ÉNONCÉ DE LA TÂCHE:
Redimensionnez les coordonnées des réponses de la partie qui s'ouvre sur la ligne contenant « This screenshot has width=1265, height=372. » et se ferme sur celle contenant « click(284, 125) », toutes deux comprises. Recopiez uniquement ces lignes, consignes incluses, en multipliant ces coordonnées par 1,7 et en les arrondissant à l'entier (demis vers le haut), sans reproduire les images.

MATÉRIEL FOURNI:
###
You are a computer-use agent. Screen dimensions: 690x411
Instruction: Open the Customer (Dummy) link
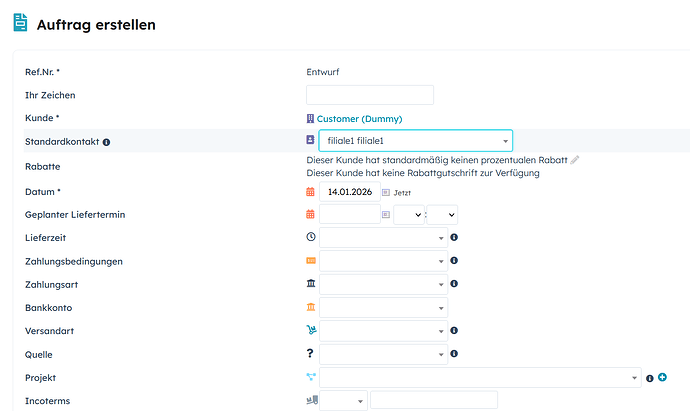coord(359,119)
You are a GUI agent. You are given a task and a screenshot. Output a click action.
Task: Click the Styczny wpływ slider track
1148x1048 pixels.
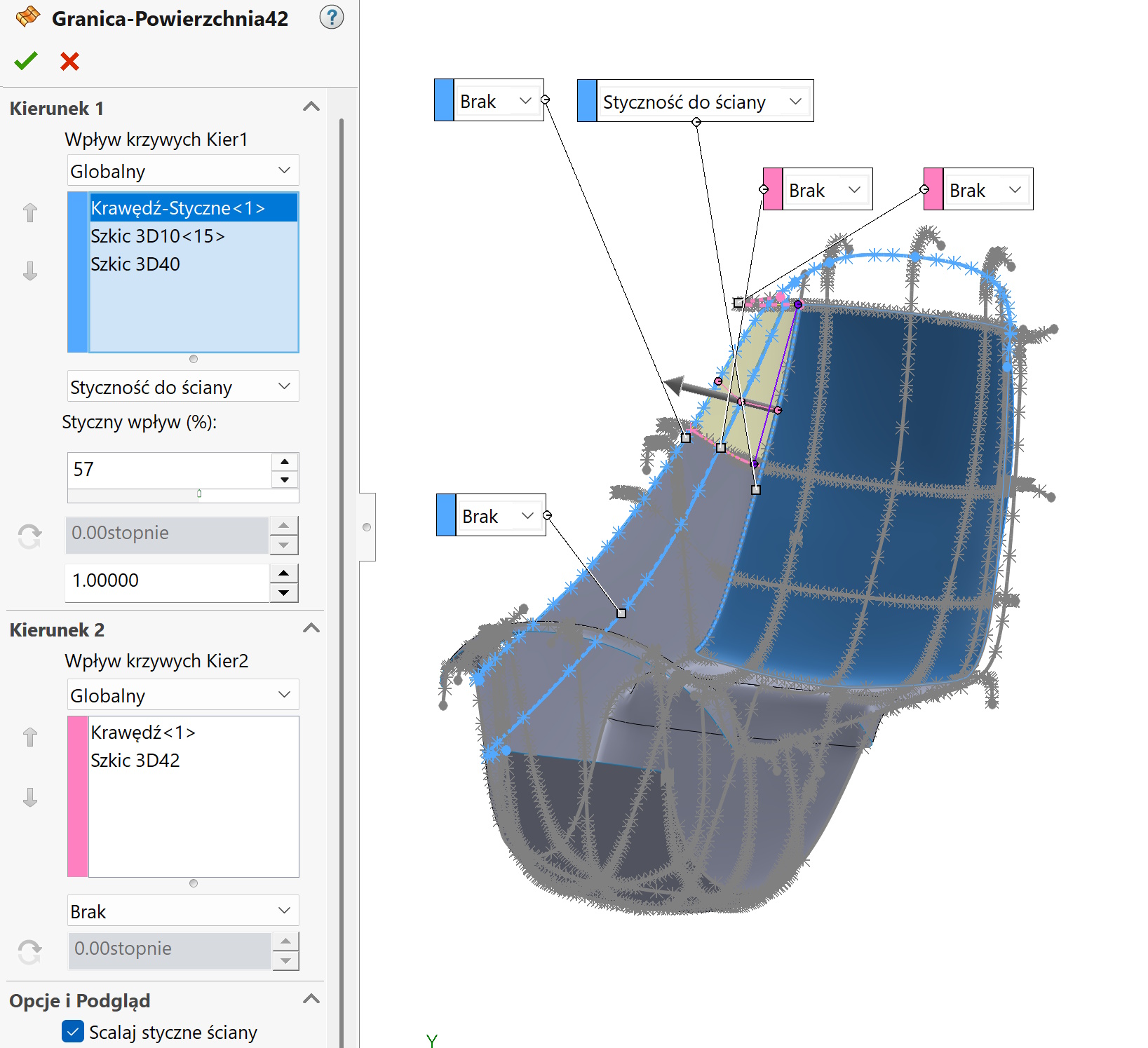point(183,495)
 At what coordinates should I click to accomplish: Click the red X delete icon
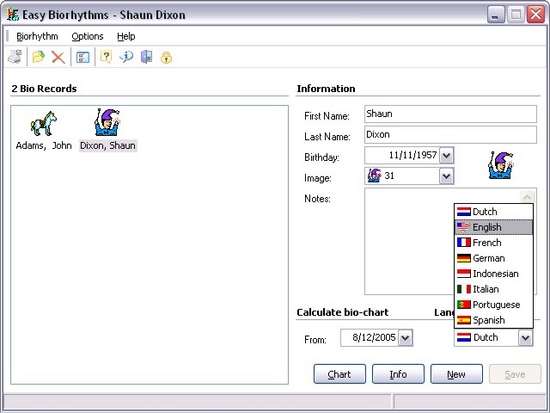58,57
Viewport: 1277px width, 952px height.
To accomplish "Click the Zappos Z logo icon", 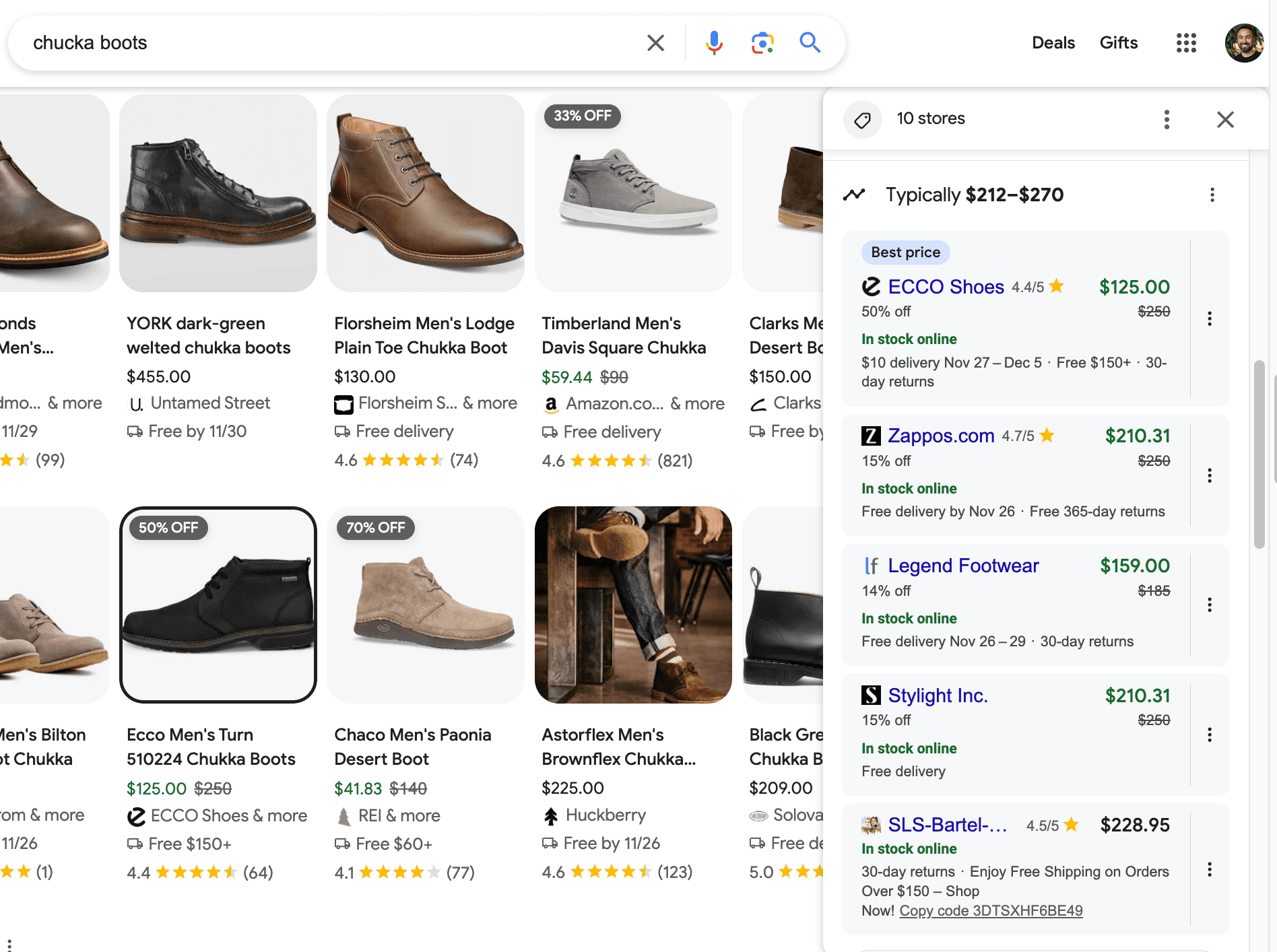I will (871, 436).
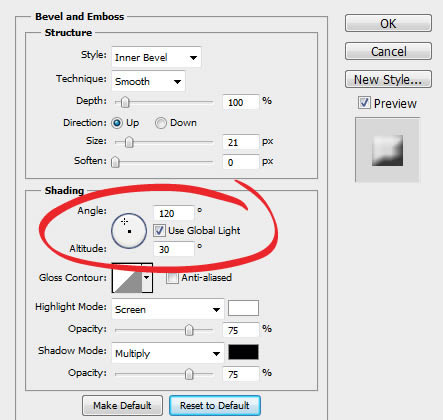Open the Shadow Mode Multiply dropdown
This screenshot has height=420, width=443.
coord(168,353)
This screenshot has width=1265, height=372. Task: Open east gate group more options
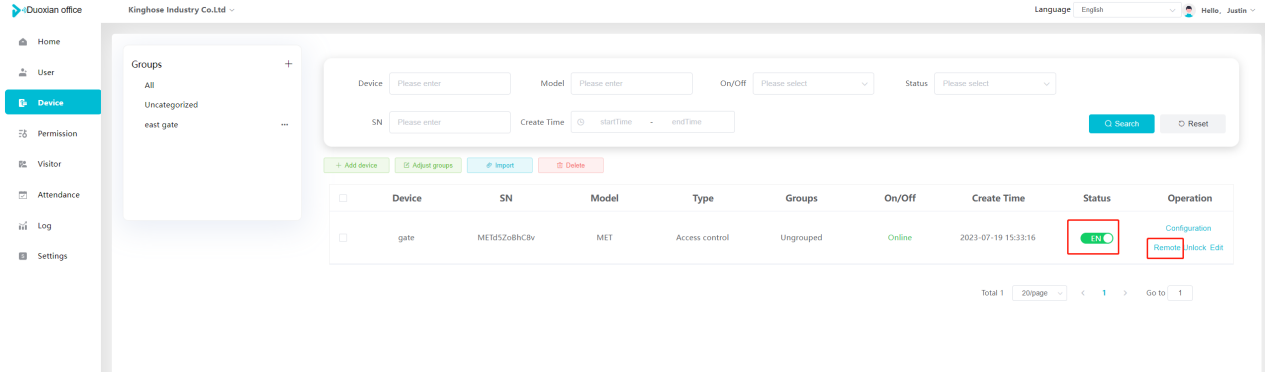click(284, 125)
###
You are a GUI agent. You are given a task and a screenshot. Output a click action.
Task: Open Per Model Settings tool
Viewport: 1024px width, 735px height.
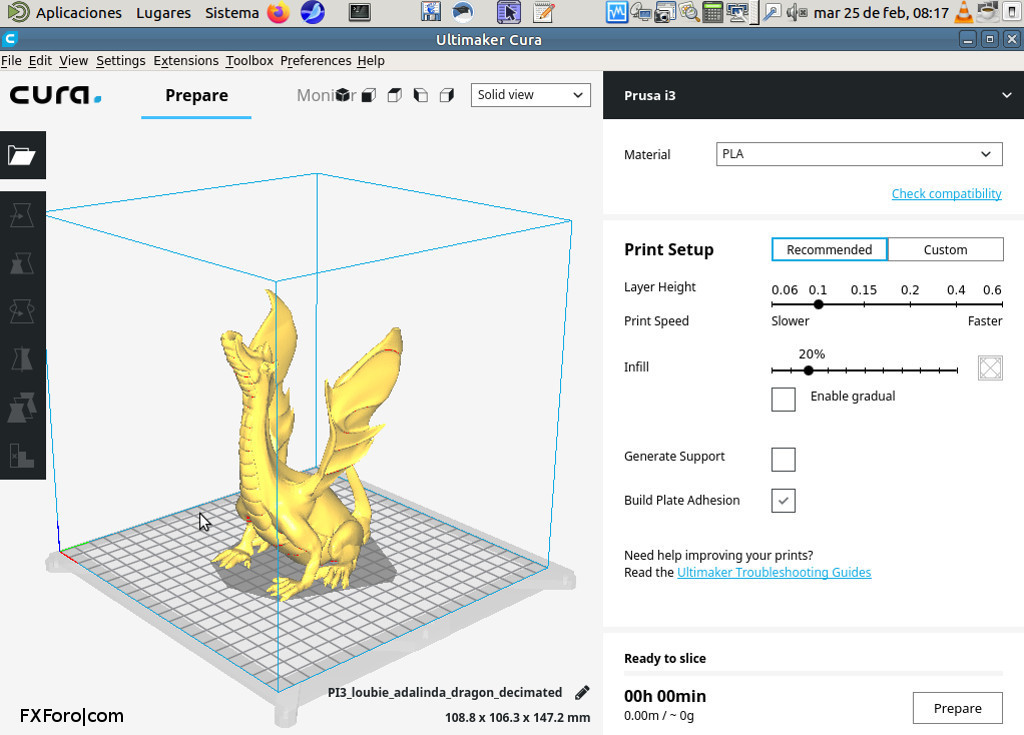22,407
###
LA RÉPONSE:
This screenshot has width=1265, height=372. Task: Open east gate group more options
click(483, 213)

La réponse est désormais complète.